ALCORTA — Walter Canzani’s farm is in one of the most fertile zones of Argentina’s Pampas region. Still a proud gaucho (cowboy), this son of Italian immigrants knows, however, that the cows that made Argentina’s beef the most famous in the world are no longer the big money-maker.
Although Canzani still keeps some 50 heifers in his pastures, these days he’s focused more and more on an enormous field of soy, the crop which the late-president Nestor Kirchner used to lift the country out of crisis in 2001. Now Kirchner’s widow and current president Cristina Fernandez de Kirchner has pushed measures to keep farmers cultivating soy as a response to the more recent economic slump and currency shock.
In 1978, when Walter was 10 years old, he inherited 48 hectares of land beside a rare asphalted road that cut through the plains of the Pampas, in central Argentina. “In the middle of the 1980s, people began to see the potential of soy,” he recalls, speaking under the shadow of the porch that surrounds his house. “But the real boom came in 2000.”
In 1992, one ton of this produce — used for food, animal feed, and fuel — was priced on the Chicago stock market at $180 dollars. By 2004, pushed by Asian demand, soy climbed to $407.
So, the farmers began to enclose their fields with electric fences so that the herds of Aberdeen Angus, which had previously been allowed to roam freely, couldn’t graze on this new farming gold. Canzani, who prefers cattle farming to tillage, gave in and did the same, still completely unaware that he already had an invisible partner in this new enterprise.
The Kirchner family came to power in 2003, with a center-left proposition that was quickly revealed as classic Peronism: state intervention on the economy, protective tariffs to strengthen industry and taxes on farmland. Nestor Kirchner imposed export taxes on soy that reached 35%. Given that Argentina had become the third biggest producer in the world after the United States and Brazil, this meant an important flux of capital was secured. With this money, the family financed big social plans for the lower class and incentives for industry, but while employment rose, the cost of living soared.
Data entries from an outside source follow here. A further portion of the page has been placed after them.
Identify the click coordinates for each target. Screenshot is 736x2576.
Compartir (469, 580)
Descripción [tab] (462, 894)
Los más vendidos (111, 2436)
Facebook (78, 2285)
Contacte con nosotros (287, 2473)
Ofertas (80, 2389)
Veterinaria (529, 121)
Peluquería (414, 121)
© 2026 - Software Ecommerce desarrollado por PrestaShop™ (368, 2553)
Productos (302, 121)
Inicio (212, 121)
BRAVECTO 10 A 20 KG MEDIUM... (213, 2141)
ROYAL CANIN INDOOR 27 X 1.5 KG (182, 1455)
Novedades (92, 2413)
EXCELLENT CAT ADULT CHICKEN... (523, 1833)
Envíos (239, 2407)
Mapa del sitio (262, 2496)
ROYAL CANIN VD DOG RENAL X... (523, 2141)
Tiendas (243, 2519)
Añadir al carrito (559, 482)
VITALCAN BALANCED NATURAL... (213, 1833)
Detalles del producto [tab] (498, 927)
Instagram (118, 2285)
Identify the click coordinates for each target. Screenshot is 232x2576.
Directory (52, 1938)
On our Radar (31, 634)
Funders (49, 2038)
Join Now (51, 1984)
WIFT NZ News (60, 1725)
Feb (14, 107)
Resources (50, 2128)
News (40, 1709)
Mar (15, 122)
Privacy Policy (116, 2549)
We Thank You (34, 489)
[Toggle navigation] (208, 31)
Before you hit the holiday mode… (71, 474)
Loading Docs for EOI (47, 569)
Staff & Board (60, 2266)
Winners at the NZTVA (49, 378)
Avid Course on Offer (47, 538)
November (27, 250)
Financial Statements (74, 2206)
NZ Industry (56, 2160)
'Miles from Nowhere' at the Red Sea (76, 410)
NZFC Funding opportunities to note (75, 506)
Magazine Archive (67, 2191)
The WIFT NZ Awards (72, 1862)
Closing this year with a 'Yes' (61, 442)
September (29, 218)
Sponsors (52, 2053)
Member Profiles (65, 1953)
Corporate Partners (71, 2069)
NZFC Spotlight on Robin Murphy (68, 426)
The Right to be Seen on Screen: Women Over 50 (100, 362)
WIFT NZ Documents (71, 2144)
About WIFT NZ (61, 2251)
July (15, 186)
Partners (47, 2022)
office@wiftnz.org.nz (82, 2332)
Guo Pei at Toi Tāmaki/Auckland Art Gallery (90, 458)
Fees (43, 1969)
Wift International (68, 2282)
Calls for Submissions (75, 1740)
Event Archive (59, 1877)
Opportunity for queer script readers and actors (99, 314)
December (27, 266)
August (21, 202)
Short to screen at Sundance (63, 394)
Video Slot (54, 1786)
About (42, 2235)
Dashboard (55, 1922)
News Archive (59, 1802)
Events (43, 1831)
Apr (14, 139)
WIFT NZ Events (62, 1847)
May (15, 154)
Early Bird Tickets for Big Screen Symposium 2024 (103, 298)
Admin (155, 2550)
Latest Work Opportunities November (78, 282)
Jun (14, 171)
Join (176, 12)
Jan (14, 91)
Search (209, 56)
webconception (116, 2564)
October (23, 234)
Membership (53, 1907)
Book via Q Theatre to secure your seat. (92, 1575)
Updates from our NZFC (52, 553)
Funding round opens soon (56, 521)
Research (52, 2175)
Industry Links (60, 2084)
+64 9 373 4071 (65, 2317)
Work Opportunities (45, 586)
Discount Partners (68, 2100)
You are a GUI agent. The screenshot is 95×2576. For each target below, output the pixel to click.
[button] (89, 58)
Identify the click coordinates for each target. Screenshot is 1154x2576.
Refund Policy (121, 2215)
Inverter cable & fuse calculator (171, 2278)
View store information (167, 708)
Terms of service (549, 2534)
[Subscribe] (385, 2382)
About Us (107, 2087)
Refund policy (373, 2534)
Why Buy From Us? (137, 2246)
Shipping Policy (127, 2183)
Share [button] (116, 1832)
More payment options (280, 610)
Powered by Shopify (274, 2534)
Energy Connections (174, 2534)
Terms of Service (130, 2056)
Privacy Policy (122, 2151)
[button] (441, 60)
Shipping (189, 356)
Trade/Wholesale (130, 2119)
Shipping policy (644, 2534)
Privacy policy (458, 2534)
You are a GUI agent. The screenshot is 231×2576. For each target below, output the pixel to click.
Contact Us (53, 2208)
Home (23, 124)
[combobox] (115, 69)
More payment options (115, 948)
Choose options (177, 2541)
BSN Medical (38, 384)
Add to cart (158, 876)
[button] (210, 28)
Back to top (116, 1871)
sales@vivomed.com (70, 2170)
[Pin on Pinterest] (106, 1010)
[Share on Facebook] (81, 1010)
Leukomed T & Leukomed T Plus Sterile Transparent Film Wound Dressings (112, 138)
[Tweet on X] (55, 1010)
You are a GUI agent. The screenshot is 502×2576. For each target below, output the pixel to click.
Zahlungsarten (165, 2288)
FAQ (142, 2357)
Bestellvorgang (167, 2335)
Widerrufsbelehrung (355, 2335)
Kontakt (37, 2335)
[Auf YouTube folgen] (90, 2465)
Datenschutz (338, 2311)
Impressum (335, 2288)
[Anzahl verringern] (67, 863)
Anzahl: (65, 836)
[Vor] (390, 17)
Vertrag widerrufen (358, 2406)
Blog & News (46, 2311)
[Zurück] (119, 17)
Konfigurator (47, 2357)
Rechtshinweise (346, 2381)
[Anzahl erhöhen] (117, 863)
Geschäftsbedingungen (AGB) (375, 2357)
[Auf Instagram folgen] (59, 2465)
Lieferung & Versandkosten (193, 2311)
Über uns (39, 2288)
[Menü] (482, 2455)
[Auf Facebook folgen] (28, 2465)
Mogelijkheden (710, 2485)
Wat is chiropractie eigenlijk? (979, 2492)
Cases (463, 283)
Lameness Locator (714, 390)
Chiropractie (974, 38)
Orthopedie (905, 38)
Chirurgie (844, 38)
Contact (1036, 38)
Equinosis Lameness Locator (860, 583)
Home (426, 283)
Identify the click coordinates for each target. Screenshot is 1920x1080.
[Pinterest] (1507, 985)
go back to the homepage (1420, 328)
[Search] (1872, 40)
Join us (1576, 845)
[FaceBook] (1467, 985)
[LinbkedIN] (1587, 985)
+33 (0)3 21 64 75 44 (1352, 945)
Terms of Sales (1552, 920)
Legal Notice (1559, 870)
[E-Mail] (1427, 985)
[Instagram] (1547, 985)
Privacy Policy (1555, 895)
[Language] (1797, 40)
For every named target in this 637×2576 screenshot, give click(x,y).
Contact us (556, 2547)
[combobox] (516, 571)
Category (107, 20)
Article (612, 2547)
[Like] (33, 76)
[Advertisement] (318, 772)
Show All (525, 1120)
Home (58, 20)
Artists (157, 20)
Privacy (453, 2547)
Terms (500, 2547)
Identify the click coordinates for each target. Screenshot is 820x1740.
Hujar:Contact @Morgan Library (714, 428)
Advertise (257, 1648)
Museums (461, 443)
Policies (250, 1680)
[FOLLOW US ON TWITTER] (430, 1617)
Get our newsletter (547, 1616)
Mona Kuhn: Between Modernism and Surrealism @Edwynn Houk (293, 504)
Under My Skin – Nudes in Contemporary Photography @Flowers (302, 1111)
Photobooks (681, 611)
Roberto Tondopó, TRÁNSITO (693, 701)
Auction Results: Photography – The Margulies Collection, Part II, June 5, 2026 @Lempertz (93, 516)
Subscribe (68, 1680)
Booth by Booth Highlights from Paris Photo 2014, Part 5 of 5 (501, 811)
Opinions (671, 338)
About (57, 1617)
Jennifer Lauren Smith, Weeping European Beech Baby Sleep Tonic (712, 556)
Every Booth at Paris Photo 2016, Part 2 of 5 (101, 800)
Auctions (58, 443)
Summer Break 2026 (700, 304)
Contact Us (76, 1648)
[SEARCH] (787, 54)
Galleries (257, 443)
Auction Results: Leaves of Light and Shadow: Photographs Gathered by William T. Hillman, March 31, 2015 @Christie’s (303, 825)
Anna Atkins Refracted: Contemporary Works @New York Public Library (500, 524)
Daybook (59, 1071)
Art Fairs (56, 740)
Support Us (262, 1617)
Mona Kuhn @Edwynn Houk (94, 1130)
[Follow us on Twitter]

The farmers in the Pampas were forced to shoulder the new tax burden, a mechanism that had spurred national development from the 19th century onwards, creating a certain proud resignation that they must help fuel the recovery.
Beginning of the end
But by 2006, the inflation — increasing at rate of more than 20% annually — hit the food industry. When it came to the treasured beef output, Nestor Kirchner feared a revolt. He tried to keep the prices down, blocking exports almost completely, justifying the decision by saying Argentina needed to feed its own first.
For the country’s famous gaucho meat, this was the beginning of the decline. In 2005, Argentina was still the third biggest exporter in the world, but by 2012 it had fallen to the 10th place, outstripped by neighboring Uruguay and Paraguay. It’s worth noting here that international demand for Argentine beef never diminished, even if the export levels did.
“There isn’t any hope that the situation will get better any time soon,” says Walter, as he pumps water by hand from his well. “The smaller farmers are unhappy with the fields and they largely remain in the stables.”
After the state bankruptcy in 2001 and an agricultural protest in 2008, which was the most difficult moment since either Kirchner was elected, Argentina in 2014 is once again a country with a fundamentally unstable economy.
Years of official statistics that have been sugar-coated, from deficits in foreign trade to the budgets of state-owned businesses have killed any remaining optimism for GDP growth and tax revenue.
Both the government and the people have been so overwhelmed by the urgency to acquire solid assets that they still anchored everything that had become volatile. With international debt from the markets excluded after the default of a decade ago, Buenos Aires has returned, once again, to the Pampas, accusing the farmers of “exploitation” and ordering them to to open their businesses and increase exports.
“This would never have happened with meat,” says Canzani. “Because when a cow is ready, it has to be killed and butchered, while soy can wait in storage until the storm has passed.”
But Canzani’s stainless-steel storage tank currently sits empty, because smaller farmers like him sell their crops as soon as they can. For all their risk and sweat, an Argentine gaucho still earns less than an average office worker.